- REQUIRED TASK: Please copy all of the records below line for line, with no changes.

- RECORDS PROVIDED:
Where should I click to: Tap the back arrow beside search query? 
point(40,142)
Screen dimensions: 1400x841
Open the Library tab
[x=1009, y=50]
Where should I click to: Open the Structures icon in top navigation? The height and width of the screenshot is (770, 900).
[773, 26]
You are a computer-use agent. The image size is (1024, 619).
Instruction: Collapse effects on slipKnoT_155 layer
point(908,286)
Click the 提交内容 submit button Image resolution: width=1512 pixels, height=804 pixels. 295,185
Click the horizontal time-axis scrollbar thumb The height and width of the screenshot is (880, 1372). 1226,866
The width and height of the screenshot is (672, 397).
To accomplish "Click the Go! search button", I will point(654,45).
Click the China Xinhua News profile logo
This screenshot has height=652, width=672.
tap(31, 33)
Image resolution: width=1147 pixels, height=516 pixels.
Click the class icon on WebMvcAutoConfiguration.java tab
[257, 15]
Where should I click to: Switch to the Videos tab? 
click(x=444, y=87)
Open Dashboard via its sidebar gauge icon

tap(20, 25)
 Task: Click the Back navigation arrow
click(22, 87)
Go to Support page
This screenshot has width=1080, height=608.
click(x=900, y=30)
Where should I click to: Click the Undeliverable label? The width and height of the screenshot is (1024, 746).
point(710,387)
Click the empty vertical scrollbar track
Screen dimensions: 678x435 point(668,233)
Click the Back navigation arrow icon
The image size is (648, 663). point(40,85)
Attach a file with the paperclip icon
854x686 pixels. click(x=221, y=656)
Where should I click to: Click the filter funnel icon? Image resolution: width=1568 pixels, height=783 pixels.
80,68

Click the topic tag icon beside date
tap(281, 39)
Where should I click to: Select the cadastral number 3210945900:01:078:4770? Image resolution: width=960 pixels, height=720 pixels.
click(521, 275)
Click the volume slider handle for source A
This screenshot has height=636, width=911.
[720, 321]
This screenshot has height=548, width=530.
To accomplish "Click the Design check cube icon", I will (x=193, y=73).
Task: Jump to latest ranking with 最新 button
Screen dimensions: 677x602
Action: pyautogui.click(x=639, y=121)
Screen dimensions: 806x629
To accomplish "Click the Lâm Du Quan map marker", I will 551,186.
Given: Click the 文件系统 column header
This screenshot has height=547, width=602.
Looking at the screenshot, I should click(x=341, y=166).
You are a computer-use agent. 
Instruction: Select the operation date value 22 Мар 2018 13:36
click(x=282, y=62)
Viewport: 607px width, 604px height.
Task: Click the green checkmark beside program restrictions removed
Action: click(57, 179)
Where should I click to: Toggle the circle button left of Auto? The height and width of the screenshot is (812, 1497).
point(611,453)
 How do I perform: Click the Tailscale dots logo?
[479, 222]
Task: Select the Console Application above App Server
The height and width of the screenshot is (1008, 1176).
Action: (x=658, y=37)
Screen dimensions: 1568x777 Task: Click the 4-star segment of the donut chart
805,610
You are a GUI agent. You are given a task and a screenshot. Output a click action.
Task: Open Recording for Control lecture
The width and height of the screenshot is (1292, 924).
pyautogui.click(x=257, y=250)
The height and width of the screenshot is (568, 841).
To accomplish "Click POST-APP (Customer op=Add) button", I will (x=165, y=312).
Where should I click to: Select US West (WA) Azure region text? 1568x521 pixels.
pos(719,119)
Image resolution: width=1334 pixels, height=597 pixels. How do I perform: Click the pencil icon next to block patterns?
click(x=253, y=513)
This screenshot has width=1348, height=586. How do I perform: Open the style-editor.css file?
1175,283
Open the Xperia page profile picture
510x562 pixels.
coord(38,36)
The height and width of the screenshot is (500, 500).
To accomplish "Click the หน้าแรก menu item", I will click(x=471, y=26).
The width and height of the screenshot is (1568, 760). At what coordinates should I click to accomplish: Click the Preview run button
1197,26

- REPLY TO THE EXERCISE:
Where should I click to: Tap the back arrow beside search query? 
point(40,142)
Screen dimensions: 1400x841
Open the Library tab
[x=1009, y=50]
Where should I click to: Open the Structures icon in top navigation? The height and width of the screenshot is (770, 900).
[773, 26]
You are a computer-use agent. The image size is (1024, 619).
Instruction: Collapse effects on slipKnoT_155 layer
point(908,286)
Click the 提交内容 submit button Image resolution: width=1512 pixels, height=804 pixels. 295,185
Click the horizontal time-axis scrollbar thumb The height and width of the screenshot is (880, 1372). 1226,866
The width and height of the screenshot is (672, 397).
To accomplish "Click the Go! search button", I will point(654,45).
Click the China Xinhua News profile logo
This screenshot has height=652, width=672.
tap(31, 33)
Image resolution: width=1147 pixels, height=516 pixels.
Click the class icon on WebMvcAutoConfiguration.java tab
[257, 15]
Where should I click to: Switch to the Videos tab? 
click(x=444, y=87)
Open Dashboard via its sidebar gauge icon

tap(20, 25)
 Task: Click the Back navigation arrow
click(22, 87)
Go to Support page
This screenshot has width=1080, height=608.
click(x=900, y=30)
Where should I click to: Click the Undeliverable label? The width and height of the screenshot is (1024, 746).
point(710,387)
Click the empty vertical scrollbar track
Screen dimensions: 678x435 point(668,233)
Click the Back navigation arrow icon
The image size is (648, 663). point(40,85)
Attach a file with the paperclip icon
854x686 pixels. click(x=221, y=656)
Where should I click to: Click the filter funnel icon? Image resolution: width=1568 pixels, height=783 pixels.
80,68

Click the topic tag icon beside date
tap(281, 39)
Where should I click to: Select the cadastral number 3210945900:01:078:4770? Image resolution: width=960 pixels, height=720 pixels.
click(521, 275)
Click the volume slider handle for source A
This screenshot has height=636, width=911.
[720, 321]
This screenshot has height=548, width=530.
To accomplish "Click the Design check cube icon", I will (x=193, y=73).
Task: Jump to latest ranking with 最新 button
Screen dimensions: 677x602
Action: pyautogui.click(x=639, y=121)
Screen dimensions: 806x629
To accomplish "Click the Lâm Du Quan map marker", I will 551,186.
Given: Click the 文件系统 column header
This screenshot has height=547, width=602.
Looking at the screenshot, I should click(x=341, y=166).
You are a computer-use agent. 
Instruction: Select the operation date value 22 Мар 2018 13:36
click(x=282, y=62)
Viewport: 607px width, 604px height.
Task: Click the green checkmark beside program restrictions removed
Action: click(57, 179)
Where should I click to: Toggle the circle button left of Auto? The height and width of the screenshot is (812, 1497).
point(611,453)
 How do I perform: Click the Tailscale dots logo?
[479, 222]
Task: Select the Console Application above App Server
The height and width of the screenshot is (1008, 1176).
Action: (x=658, y=37)
Screen dimensions: 1568x777 Task: Click the 4-star segment of the donut chart
805,610
You are a GUI agent. You are given a task and a screenshot. Output a click action.
Task: Open Recording for Control lecture
The width and height of the screenshot is (1292, 924).
pyautogui.click(x=257, y=250)
The height and width of the screenshot is (568, 841).
To accomplish "Click POST-APP (Customer op=Add) button", I will (x=165, y=312).
Where should I click to: Select US West (WA) Azure region text? 1568x521 pixels.
pos(719,119)
Image resolution: width=1334 pixels, height=597 pixels. How do I perform: Click the pencil icon next to block patterns?
click(x=253, y=513)
This screenshot has width=1348, height=586. How do I perform: Open the style-editor.css file?
1175,283
Open the Xperia page profile picture
510x562 pixels.
coord(38,36)
The height and width of the screenshot is (500, 500).
To accomplish "Click the หน้าแรก menu item", I will click(x=471, y=26).
The width and height of the screenshot is (1568, 760). At what coordinates should I click to accomplish: Click the Preview run button
1197,26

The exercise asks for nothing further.